A partir dos 35, com a Foz à distância de um brado, os quilómetros agigantaram-se intermináveis e mais doridos que um desgosto de amor. Pouco depois, sem aviso, a derradeira centelha de energia morreu e mais pesado que um pecado mortal o cansaço explodiu, implacável. Completamente esvaído, não me sobrava nem força para gritar por socorro, quanto mais para correr os poucos de quilómetros que faltavam. Tinha acabado de me espetar no famoso “muro”, o mais negro pesadelo de qualquer atleta. Tentando perceber como é que amaluquei ao ponto de, com esta idade, andar por aí armado em carapau de corrida, percebi, assustado, que ainda era muito mais grave do que eu pensava quando entredentes me ouvi rezingar: “deixa-te de fitas ó Fidipedes, que Atenas é já ali”. Desliguei-me do mundo, do cheiro a maresia, da pérgula com vista para o mar, daquela bela manhã de sol, daquele fino na mesa da esplanada, cerrei os dentes e arrebanhando tudo o que era e o que tinha, empurrei um passo e a seguir outro e mais outro e fazendo das pernas coração, lá me fui arrastando. Dei-me conta que a verdadeira maratona começou ali e que treino nenhum me fez vislumbrar sequer uma longínqua sombra deste “momento”. O Paulo Freitas, um dos amigos que gastou aquela amanhã a apoiar-nos, resgatou-me daquele transe zombie e, não tenho dúvidas, que foi este precioso “abraço” que me deu o gás suficiente para me manter em movimento. 
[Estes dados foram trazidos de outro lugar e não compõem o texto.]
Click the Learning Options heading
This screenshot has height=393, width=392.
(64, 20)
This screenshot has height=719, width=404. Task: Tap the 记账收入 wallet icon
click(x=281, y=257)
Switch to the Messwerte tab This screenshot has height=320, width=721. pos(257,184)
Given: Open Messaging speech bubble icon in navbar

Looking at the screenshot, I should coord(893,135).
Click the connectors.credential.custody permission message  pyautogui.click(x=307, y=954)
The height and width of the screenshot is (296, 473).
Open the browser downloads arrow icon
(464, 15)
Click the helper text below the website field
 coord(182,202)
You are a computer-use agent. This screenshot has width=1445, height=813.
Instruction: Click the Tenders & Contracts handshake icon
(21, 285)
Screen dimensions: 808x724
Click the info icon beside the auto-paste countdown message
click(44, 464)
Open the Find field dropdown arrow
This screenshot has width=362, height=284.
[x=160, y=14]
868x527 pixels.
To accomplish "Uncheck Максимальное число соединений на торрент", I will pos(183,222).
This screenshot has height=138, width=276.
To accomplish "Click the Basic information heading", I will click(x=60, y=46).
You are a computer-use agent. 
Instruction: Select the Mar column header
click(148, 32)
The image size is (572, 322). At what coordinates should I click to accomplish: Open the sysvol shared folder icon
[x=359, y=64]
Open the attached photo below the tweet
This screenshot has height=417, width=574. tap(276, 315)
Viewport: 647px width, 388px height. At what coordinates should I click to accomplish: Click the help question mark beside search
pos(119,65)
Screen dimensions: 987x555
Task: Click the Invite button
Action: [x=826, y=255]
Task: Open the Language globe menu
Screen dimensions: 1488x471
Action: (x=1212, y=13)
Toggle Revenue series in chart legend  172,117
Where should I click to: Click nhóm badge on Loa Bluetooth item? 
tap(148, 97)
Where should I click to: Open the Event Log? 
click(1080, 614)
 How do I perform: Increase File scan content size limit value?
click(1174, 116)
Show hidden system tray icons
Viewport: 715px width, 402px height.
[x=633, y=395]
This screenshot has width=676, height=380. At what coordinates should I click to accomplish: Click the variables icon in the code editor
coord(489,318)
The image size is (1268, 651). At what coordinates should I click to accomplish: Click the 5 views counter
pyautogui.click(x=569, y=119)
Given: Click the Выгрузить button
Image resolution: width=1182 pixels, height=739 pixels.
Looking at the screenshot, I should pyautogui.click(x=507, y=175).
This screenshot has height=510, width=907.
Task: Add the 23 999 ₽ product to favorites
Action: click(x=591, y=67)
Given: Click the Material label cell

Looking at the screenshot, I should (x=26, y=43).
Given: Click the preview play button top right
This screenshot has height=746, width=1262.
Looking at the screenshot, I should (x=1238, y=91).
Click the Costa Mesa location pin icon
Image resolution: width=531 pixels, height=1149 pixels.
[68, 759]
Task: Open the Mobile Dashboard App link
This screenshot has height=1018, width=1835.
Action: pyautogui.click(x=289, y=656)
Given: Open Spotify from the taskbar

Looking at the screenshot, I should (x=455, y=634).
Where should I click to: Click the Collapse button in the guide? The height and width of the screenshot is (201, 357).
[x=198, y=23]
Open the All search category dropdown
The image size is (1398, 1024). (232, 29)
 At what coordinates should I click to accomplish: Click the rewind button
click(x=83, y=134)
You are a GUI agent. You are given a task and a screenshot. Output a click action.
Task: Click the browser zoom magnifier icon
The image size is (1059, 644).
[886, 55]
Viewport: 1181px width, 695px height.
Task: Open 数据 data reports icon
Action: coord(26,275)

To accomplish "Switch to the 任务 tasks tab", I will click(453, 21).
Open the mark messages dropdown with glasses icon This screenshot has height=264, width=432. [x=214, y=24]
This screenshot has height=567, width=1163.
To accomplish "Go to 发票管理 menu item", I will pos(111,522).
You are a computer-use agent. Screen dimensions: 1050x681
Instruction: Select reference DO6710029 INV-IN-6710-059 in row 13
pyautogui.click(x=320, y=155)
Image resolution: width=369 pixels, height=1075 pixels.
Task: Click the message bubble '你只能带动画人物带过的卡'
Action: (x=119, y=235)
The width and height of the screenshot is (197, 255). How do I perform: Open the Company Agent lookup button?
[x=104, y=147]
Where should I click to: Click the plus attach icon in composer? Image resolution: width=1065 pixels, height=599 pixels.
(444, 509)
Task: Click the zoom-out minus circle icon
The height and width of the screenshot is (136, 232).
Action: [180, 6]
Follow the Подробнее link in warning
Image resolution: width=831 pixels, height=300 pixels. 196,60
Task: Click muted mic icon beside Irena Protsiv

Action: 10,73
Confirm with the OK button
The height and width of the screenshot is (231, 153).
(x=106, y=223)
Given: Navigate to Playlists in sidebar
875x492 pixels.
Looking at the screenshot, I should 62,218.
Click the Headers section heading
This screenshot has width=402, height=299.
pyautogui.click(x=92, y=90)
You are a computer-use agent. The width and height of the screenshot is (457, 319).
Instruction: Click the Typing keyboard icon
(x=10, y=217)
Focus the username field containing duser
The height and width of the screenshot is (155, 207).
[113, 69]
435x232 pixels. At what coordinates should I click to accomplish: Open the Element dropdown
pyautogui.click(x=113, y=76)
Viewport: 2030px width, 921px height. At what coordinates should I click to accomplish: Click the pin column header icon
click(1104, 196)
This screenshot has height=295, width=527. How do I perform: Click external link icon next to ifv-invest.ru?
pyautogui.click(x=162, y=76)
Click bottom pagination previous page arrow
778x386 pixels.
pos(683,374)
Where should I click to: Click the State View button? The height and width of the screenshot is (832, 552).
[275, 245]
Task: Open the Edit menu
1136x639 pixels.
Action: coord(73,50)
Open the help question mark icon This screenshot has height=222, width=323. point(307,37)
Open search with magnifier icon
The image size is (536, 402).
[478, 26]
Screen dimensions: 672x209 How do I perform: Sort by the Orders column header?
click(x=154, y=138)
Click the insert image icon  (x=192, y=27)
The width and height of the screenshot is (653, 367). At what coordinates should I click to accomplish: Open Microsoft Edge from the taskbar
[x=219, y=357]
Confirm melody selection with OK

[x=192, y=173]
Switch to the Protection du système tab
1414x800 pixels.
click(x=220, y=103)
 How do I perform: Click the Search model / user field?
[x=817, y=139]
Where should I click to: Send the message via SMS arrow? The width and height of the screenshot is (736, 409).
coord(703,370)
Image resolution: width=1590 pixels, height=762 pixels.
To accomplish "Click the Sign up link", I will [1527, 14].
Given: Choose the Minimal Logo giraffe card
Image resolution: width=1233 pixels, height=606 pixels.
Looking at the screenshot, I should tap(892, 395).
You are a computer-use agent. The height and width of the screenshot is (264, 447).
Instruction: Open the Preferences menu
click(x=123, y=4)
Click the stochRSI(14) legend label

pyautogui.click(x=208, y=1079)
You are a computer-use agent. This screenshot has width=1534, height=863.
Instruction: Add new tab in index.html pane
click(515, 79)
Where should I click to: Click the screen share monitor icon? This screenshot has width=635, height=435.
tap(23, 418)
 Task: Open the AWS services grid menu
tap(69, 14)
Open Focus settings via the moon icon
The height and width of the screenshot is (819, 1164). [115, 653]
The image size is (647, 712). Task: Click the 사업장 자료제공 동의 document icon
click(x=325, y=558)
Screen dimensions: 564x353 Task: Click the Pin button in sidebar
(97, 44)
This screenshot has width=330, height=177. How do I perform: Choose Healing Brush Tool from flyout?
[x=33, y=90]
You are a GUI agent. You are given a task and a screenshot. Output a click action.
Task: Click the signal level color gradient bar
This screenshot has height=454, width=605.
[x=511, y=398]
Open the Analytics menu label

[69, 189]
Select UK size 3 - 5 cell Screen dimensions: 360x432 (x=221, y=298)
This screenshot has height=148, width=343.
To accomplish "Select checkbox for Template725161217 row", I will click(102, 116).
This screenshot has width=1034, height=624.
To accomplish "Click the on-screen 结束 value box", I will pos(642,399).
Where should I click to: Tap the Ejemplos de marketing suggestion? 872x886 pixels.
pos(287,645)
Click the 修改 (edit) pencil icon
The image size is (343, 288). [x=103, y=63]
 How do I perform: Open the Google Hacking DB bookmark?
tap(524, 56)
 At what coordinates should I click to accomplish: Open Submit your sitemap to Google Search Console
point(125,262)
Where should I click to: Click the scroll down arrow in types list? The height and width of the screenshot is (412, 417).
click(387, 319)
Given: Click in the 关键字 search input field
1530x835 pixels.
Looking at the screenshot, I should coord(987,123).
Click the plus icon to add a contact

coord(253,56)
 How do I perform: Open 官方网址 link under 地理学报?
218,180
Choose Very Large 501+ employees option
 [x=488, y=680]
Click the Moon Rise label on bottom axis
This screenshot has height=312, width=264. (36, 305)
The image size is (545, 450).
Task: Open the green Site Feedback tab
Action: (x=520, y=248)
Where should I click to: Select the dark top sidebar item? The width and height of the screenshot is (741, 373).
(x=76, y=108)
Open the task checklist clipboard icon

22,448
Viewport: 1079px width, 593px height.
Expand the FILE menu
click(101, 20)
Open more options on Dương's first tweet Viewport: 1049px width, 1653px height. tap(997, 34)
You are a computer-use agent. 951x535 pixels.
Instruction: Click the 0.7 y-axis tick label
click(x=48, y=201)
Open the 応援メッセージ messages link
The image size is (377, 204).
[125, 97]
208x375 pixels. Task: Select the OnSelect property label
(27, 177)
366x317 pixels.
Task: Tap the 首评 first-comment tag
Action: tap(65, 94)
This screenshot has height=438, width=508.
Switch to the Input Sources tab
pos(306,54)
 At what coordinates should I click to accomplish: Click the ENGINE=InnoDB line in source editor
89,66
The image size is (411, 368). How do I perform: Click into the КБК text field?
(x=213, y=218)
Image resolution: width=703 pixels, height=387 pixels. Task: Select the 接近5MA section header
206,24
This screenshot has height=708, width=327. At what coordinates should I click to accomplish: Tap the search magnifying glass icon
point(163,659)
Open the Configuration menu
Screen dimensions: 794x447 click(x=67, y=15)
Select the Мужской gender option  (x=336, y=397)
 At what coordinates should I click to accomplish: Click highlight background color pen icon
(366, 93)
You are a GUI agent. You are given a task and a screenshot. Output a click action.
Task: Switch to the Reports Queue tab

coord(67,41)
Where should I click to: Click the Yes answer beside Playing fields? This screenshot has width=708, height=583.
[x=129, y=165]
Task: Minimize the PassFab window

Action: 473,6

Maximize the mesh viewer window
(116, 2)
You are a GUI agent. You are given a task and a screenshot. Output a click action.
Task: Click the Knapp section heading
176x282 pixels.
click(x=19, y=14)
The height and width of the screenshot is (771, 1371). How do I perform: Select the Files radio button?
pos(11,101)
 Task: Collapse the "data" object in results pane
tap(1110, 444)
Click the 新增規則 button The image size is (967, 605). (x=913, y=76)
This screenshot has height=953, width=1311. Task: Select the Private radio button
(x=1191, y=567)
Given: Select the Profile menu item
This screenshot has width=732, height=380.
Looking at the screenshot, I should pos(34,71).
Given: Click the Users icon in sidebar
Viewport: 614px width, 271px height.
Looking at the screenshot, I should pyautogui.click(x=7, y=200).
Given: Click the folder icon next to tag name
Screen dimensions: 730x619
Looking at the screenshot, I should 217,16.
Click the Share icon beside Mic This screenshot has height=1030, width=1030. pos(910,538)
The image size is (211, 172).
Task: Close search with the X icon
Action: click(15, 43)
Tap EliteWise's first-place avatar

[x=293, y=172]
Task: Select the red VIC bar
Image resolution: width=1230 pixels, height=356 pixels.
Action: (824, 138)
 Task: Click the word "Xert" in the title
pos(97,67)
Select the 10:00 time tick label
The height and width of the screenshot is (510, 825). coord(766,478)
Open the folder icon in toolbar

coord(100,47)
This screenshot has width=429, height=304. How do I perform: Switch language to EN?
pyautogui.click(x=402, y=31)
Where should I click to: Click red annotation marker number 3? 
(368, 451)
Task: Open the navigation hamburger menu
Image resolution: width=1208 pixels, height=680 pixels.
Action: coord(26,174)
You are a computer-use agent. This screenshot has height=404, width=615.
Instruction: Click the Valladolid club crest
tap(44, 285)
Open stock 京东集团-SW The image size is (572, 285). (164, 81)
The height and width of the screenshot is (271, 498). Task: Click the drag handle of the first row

“Aprendi que na maratona tal como na vida, quando parece que toda a esperança se apaga, só temos de cerrar os dentes e empurrar um passo a seguir ao outro e, quase sempre, a vida lá acaba por pegar novamente de empurrão. 

Adélio Castro

Dando já as costas ao Castelo do Queijo e com a meta à vista, comecei a escalar aquilo que me pareceu os Himalaias, mas a que chamavam Avenida da Boavista, fazendo votos que o engraçadinho que se lembrou de acabar ali a prova, fosse obrigado a subir a Pinguela às arrecuas sete vezes por dia, durante pelo menos setenta dias. 
Pouco depois, ao som dos gritos e incentivos da família e amigos, cortei a meta, varrendo-me uma avassaladora e indiscritível sensação de plenitude, que só a certeza de uma entrega total abençoa. 
Com sessenta fevereiros às costas, tinha feito a minha primeira maratona e corrido os 42 quilómetros e 195 metros da mais bonita maratona do mundo, e aprendi que na maratona tal como na vida, quando parece que toda a esperança se apaga, só temos de cerrar os dentes e empurrar um passo a seguir ao outro e, quase sempre, a vida lá acaba por pegar novamente de empurrão. Acho que o valente do Fidipedes inventou esta prova mítica para não nos deixar esquecer, que o impossível será sempre um conceito por definir.